Work to be completed —
Please reproduce the line containing "Add Mini Pretzel Dogs Bucket to order" and every line after it in the records below, exactly and with nothing else.

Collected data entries
------------------------------------------------------------
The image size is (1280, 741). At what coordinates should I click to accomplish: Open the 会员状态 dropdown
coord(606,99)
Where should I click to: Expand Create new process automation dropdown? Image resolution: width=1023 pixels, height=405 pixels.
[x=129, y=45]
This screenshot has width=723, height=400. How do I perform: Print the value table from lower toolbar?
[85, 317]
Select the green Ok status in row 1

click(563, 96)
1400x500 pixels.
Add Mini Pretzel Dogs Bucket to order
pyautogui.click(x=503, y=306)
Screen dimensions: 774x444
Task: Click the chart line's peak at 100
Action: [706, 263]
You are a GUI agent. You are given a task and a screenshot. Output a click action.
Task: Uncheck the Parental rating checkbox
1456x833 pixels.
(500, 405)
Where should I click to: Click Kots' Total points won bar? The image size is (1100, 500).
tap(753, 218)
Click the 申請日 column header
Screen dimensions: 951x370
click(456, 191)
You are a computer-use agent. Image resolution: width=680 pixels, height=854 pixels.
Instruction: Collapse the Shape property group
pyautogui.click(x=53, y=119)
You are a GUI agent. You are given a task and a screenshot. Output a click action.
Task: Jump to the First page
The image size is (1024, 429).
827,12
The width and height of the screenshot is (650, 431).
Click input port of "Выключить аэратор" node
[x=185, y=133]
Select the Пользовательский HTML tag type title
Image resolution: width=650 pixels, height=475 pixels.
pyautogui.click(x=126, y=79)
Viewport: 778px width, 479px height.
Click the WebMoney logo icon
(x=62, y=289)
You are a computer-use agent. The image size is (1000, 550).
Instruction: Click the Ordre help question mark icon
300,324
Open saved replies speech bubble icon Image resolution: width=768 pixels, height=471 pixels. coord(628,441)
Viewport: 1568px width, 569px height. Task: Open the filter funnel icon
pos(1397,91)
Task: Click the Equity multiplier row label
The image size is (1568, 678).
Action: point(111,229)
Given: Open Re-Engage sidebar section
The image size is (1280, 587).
------------------------------------------------------------
Output for this exercise —
Add Mini Pretzel Dogs Bucket to order
pyautogui.click(x=503, y=306)
Screen dimensions: 774x444
Task: Click the chart line's peak at 100
Action: [706, 263]
You are a GUI agent. You are given a task and a screenshot. Output a click action.
Task: Uncheck the Parental rating checkbox
1456x833 pixels.
(500, 405)
Where should I click to: Click Kots' Total points won bar? The image size is (1100, 500).
tap(753, 218)
Click the 申請日 column header
Screen dimensions: 951x370
click(456, 191)
You are a computer-use agent. Image resolution: width=680 pixels, height=854 pixels.
Instruction: Collapse the Shape property group
pyautogui.click(x=53, y=119)
You are a GUI agent. You are given a task and a screenshot. Output a click action.
Task: Jump to the First page
The image size is (1024, 429).
827,12
The width and height of the screenshot is (650, 431).
Click input port of "Выключить аэратор" node
[x=185, y=133]
Select the Пользовательский HTML tag type title
Image resolution: width=650 pixels, height=475 pixels.
pyautogui.click(x=126, y=79)
Viewport: 778px width, 479px height.
Click the WebMoney logo icon
(x=62, y=289)
You are a computer-use agent. The image size is (1000, 550).
Instruction: Click the Ordre help question mark icon
300,324
Open saved replies speech bubble icon Image resolution: width=768 pixels, height=471 pixels. coord(628,441)
Viewport: 1568px width, 569px height. Task: Open the filter funnel icon
pos(1397,91)
Task: Click the Equity multiplier row label
The image size is (1568, 678).
Action: point(111,229)
Given: Open Re-Engage sidebar section
The image size is (1280, 587).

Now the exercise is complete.